The spectator's moment (2015): Les Ballets Trockadero
The Spectator's Moment
The Spectator's Moment or how to discover an artist, a piece of work or a company in just two minutes. It is a collection of programmes produced by the Maison de la Danse in Lyon and presented by Dominique Hervieu. Each episode is devoted to an artist or a company that is programmed at the Maison de la Danse and offers the public keys or artistic benchmarks for better understanding and appreciating the choreographic art.
© Maison de la Danse de Lyon
Born in 1977, Fabien Plasson is a video director specialized in the field of performing arts (dance , music, etc).
During his studies at the Ecole Nationale des Beaux-Arts de Lyon (joined in 1995) Fabien discovered video art. He was trained by various video artists (Joel Bartoloméo Pascal Nottoli , Eric Duyckaerts , etc) .
He first experimented with the creation of installations and cinematic objects.
From 2001 to 2011, he was in charge of Ginger & Fred video Bar’s programming at La Maison de la Danse in Lyon. He discovered the choreographic field and the importance of this medium in the dissemination, mediation and pedagogical approach to dance alongside Charles Picq, who was a brilliant video director and the director of the video department at that time.
Today, Fabien Plasson is the video director at La Maison de la Danse and in charge of the video section of Numeridanse.tv, an online international video library, and continues his creative activities, making videos of concerts, performances and also creating video sets for live performances.

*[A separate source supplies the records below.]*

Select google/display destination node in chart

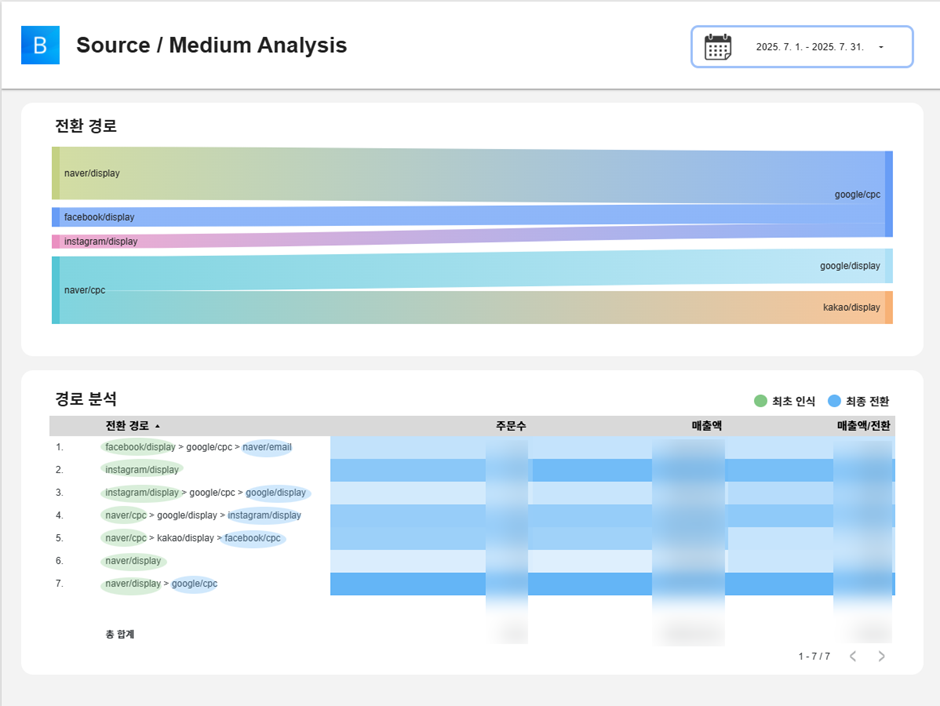[888, 266]
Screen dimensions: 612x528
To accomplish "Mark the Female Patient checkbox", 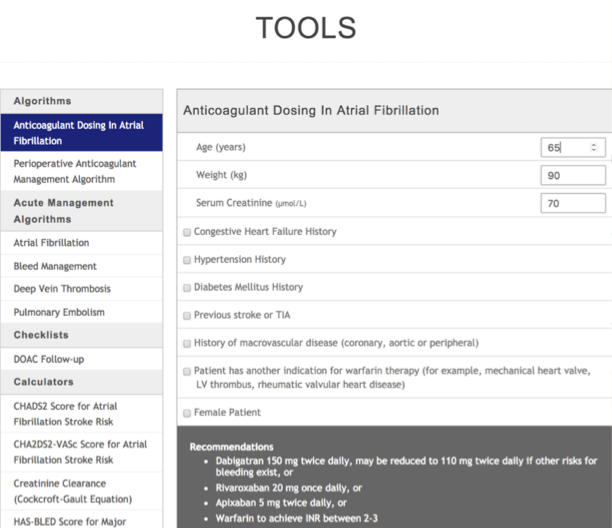I will coord(187,412).
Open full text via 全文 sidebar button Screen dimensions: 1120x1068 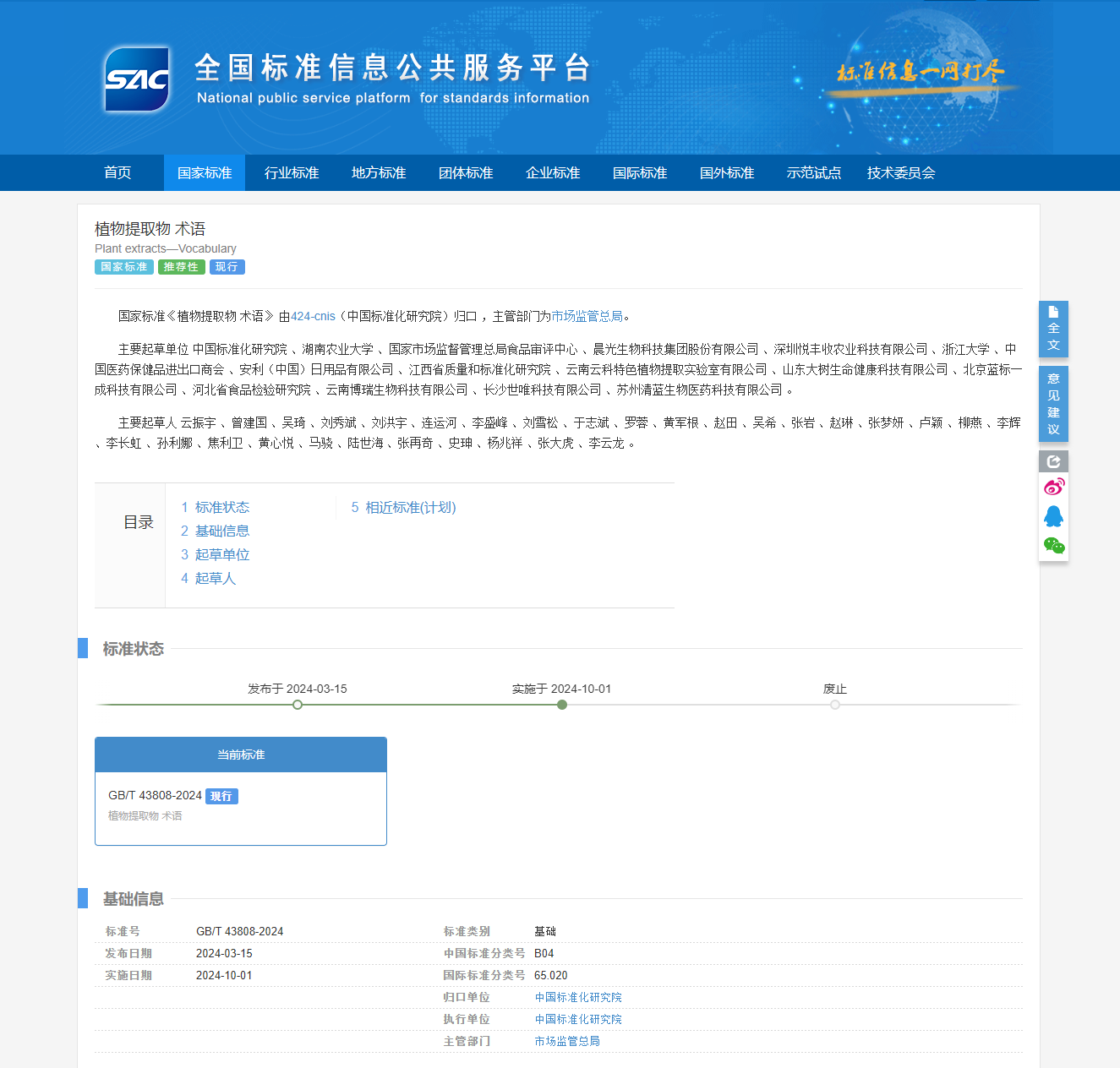tap(1053, 329)
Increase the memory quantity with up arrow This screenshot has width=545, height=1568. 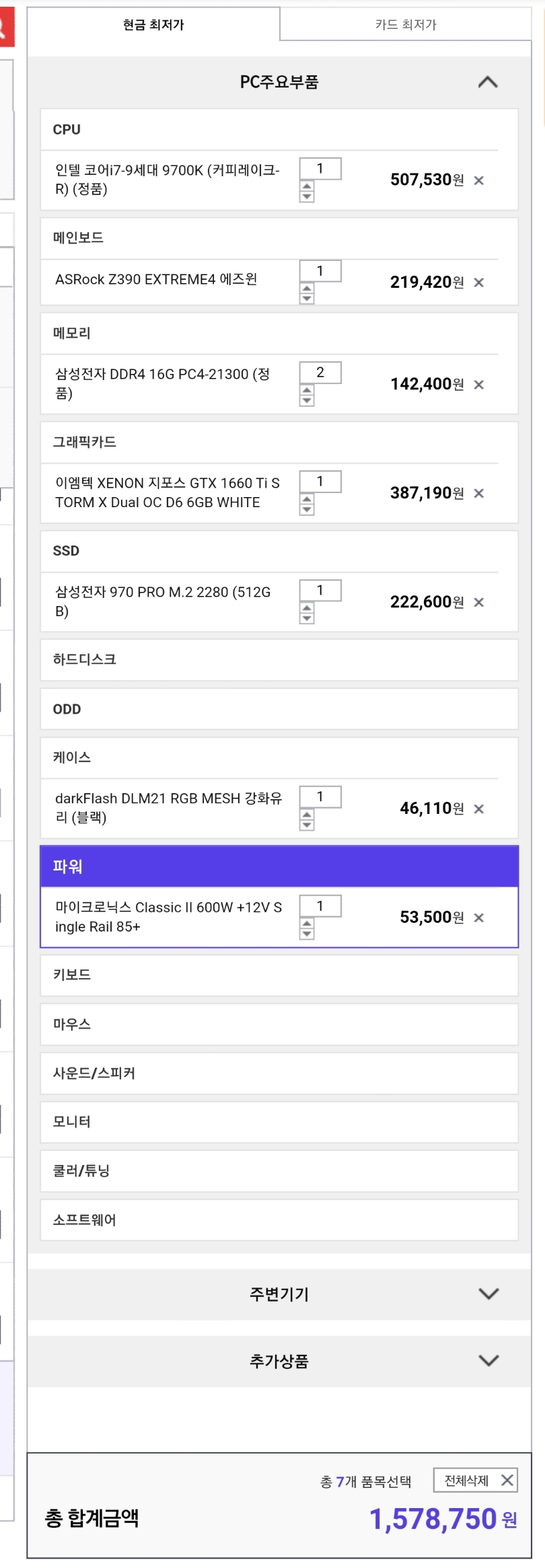coord(307,390)
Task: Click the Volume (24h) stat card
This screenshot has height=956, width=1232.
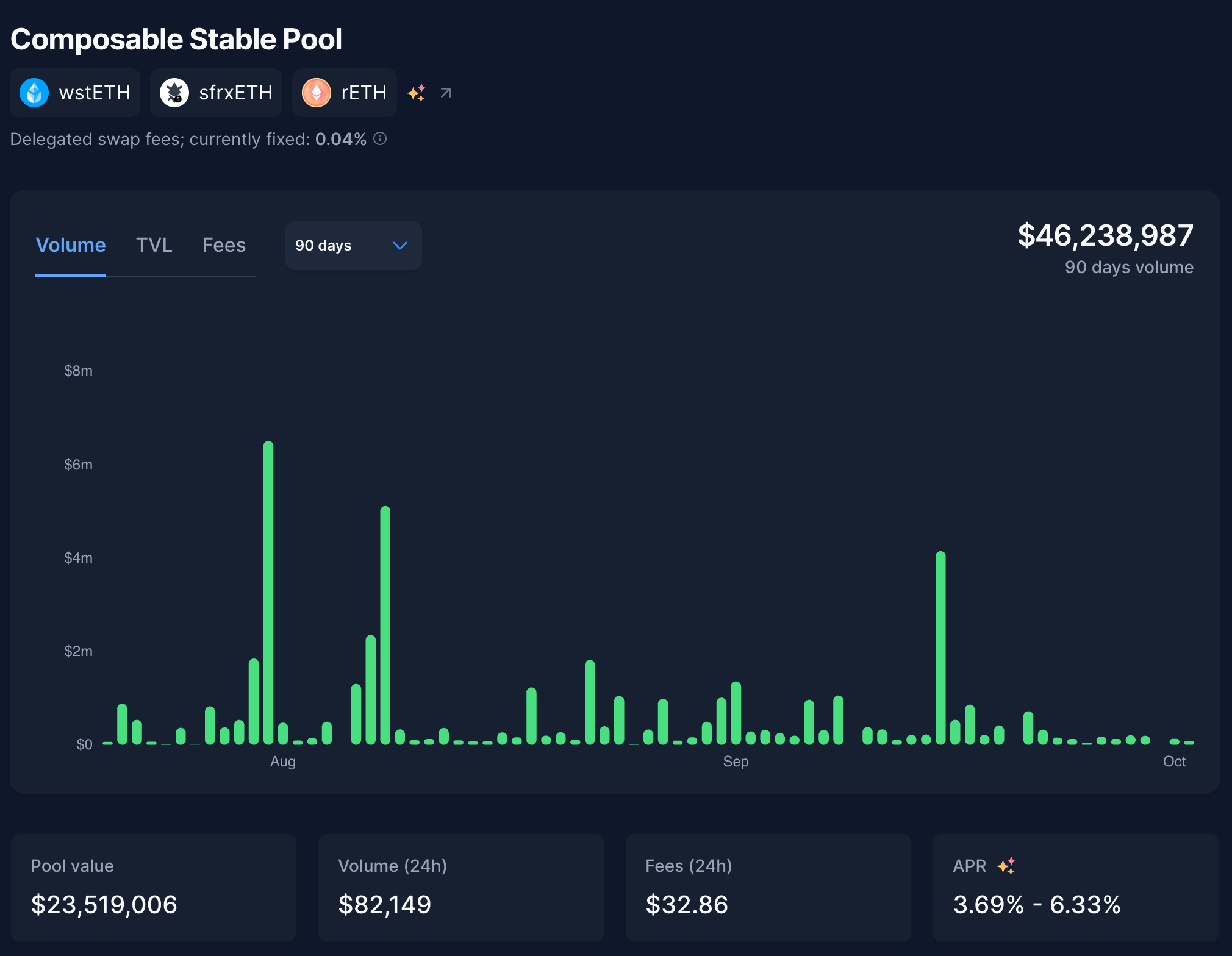Action: pos(460,887)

Sources: Maison de la Danse ; Fabien Plasson website
More information: fabione.fr
Les Ballets Trockadero de Monte-Carlo
Les Ballets Trockadero de Monte-Carlo were created in 1974 by a group of some of the most brilliant American ballet dancers, who wished to offer the public a fun-filled, entertaining vision of traditional classical ballet in the shape of parody and cross-dressing (drag). The company initially performed in late-night shows in Broadway's very small off-off venues. The Trocks, as they became affectionately known, rapidly hit the headlines, inspiring rave articles, including one by Arlene Croce in the New Yorker and reviews in the New York Times and the Village Voice, which helped gain artistic success and become highly popular. As early as 1975, the Trocks, combining their irreproachable dance technique and knowledge and their ever-so irresistible humour, whilst demonstrating, to everyone's amazement, that men could really perform pointework without losing their balance, attracted attention far and wide beyond the New York scene. Articles and adverts in Variety, Oui, The London Daily Telegraph, as well as photos by Richard Avedon in Vogue, proved the popularity of the troupe both nationally and internationally.

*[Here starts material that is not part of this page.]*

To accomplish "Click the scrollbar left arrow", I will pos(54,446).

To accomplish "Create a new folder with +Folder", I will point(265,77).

The 1975/76 season represented a major turning point for the troupe as they became totally professional. They appointed an expert management team, a full-time dance teacher and a ballet master to supervise the daily rehearsals and the classes and were supported by the National Endowment for The Arts Touring Program. During this same season, the Trocks began their first major tours of the United States and Canada, packing, unpacking and repacking tutus and accessories and ordering giant-sized ballet shoes. Rushing to catch a plane or a bus that had been specially chartered quickly became part and parcel of daily life for the whole troupe!
Les Ballets Trockadero de Monte-Carlo never once changed their artistic orientation since the day they were created. They can perform any piece of work from the classical ballet and modern dance repertoire with absolute ease, and strive to adhere to the spirit of the original choreography as well as the myriad of choreographic styles. But as regards parody: they specifically emphasize certain comical aspects of the academic dance and offer the public highly-personalized performances of the great classics. They incorporate and exaggerate the mannerisms, accidents and incongruities of dance which is commonly referred to as “serious”. From “Giselle” to “Le lac des cygnes” (Swan Lake), from “Paquita” to “Don Quichotte”, choreographies created by Isadora Duncan and Martha Graham, George Balanchine and Merce Cunningham, the Trocks dance every single role and never shy away from any step, any difficulty. Their hulky bodies, balancing delicately on the tips of their toes, representing swans, sylphs, elves, water sprites, romantic princesses or angst-ridden Victorian ladies… enhances rather than mocks the spirit of dance and banishes any form of vulgarity for the benefit of irresistible comedy. From neophytes to the most learned connoisseurs, no-one can resist the hilarious extravagancies of these boys in drag who offer us a symphony of irreproachable dance knowledge and technique and overwhelming vaudeville humour.